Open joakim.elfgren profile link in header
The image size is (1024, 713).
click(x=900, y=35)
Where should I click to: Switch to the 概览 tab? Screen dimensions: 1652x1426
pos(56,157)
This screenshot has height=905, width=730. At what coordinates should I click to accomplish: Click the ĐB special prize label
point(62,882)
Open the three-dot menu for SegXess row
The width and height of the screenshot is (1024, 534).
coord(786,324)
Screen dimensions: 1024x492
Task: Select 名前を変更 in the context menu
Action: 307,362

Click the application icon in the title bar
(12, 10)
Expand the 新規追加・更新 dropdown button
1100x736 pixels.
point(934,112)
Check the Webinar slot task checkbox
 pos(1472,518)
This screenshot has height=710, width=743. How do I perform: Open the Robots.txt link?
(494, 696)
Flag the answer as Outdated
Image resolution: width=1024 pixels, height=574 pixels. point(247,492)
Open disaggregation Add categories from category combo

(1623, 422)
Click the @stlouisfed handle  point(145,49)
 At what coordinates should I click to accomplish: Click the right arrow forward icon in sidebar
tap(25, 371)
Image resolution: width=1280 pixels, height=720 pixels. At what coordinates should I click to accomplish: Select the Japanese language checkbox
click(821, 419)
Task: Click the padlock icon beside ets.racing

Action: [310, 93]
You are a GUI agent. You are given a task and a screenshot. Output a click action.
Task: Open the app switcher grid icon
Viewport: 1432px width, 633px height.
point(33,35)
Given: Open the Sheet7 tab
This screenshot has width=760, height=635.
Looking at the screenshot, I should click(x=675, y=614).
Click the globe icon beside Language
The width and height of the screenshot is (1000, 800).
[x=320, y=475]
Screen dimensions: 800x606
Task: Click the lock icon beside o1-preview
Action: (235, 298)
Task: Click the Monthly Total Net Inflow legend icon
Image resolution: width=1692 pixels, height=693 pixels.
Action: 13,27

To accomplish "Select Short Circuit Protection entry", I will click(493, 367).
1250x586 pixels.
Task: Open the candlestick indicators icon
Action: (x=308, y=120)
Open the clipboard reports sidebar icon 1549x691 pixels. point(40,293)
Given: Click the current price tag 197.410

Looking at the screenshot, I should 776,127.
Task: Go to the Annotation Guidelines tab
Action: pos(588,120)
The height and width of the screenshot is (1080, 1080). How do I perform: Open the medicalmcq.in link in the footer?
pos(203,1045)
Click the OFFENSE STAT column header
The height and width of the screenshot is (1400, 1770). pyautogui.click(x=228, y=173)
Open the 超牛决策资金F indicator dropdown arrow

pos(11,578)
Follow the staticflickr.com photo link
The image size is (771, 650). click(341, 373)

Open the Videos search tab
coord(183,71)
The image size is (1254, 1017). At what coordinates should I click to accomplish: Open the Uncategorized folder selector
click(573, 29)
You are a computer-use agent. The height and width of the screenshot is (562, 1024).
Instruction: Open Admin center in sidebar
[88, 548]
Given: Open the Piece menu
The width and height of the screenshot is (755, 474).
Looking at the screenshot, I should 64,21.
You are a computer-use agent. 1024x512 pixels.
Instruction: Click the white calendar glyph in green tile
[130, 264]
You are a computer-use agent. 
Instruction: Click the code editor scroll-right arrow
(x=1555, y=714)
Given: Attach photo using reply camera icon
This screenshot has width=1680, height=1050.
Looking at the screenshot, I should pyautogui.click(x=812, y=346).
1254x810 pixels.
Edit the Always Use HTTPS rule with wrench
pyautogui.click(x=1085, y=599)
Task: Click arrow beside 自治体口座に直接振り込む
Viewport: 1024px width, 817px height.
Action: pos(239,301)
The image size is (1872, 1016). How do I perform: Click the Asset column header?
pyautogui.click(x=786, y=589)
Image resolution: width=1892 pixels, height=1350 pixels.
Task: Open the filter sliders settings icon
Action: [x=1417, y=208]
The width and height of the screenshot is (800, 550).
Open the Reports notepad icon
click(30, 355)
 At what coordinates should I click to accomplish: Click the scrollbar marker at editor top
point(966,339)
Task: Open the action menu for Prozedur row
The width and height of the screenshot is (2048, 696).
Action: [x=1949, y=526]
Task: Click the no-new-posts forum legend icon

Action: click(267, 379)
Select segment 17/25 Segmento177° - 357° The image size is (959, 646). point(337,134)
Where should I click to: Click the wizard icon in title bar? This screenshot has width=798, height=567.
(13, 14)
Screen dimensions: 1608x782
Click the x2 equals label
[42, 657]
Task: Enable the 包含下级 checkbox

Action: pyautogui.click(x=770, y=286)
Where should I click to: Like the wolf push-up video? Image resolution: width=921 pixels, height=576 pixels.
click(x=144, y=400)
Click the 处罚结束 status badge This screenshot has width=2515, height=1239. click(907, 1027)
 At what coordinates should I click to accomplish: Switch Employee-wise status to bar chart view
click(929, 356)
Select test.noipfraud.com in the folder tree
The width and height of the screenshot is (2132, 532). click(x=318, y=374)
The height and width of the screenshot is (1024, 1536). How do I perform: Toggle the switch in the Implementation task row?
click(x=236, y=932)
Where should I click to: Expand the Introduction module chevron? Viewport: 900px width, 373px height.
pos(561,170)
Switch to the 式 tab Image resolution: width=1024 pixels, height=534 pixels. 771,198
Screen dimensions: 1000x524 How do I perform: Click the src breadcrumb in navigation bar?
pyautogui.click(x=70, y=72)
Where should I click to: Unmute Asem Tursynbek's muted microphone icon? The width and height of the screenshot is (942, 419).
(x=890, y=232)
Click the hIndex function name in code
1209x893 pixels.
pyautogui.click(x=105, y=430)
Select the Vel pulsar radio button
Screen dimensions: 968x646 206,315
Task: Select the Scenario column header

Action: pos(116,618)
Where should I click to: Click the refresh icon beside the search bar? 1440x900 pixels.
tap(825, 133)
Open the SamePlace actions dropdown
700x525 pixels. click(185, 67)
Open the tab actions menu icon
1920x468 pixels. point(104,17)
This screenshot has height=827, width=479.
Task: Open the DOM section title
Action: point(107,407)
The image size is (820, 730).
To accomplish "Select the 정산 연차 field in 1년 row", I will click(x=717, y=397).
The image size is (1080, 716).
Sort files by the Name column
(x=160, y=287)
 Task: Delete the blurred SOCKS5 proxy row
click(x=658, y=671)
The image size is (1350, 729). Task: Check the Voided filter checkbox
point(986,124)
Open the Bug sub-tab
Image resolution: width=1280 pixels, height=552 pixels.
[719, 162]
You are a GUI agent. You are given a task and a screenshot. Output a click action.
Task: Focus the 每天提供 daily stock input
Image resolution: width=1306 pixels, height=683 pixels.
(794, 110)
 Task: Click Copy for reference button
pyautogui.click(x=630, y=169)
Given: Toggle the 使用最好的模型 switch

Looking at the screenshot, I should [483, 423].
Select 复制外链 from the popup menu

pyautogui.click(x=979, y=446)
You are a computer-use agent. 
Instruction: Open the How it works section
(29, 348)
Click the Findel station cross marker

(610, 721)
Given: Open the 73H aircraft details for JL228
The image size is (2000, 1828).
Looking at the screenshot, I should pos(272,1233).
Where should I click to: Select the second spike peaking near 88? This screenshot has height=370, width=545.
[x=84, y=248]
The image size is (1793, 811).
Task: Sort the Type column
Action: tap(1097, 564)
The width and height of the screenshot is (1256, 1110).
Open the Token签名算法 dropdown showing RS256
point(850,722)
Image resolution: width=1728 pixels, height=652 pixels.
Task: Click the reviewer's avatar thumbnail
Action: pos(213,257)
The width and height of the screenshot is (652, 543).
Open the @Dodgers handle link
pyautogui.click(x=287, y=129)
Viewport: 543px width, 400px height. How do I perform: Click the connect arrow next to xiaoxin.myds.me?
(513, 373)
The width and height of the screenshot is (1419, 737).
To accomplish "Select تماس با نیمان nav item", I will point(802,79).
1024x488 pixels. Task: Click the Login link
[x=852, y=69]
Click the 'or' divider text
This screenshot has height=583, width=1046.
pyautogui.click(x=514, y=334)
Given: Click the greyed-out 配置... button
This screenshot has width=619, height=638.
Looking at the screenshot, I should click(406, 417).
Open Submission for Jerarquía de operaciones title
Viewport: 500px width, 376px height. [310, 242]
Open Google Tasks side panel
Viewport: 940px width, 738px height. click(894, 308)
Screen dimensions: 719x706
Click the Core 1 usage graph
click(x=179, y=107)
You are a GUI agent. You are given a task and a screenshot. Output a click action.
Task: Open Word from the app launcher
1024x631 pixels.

• • •

## WORK TO BE COMPLETED
From the entries above, pull out each line that includes "computer".

## EXERCISE OUTPUT
You are a computer-use agent. The height and width of the screenshot is (562, 1024).
You are a computer-use agent. 1024x512 pixels.
You are a computer-use agent. 
You are a computer-use agent. 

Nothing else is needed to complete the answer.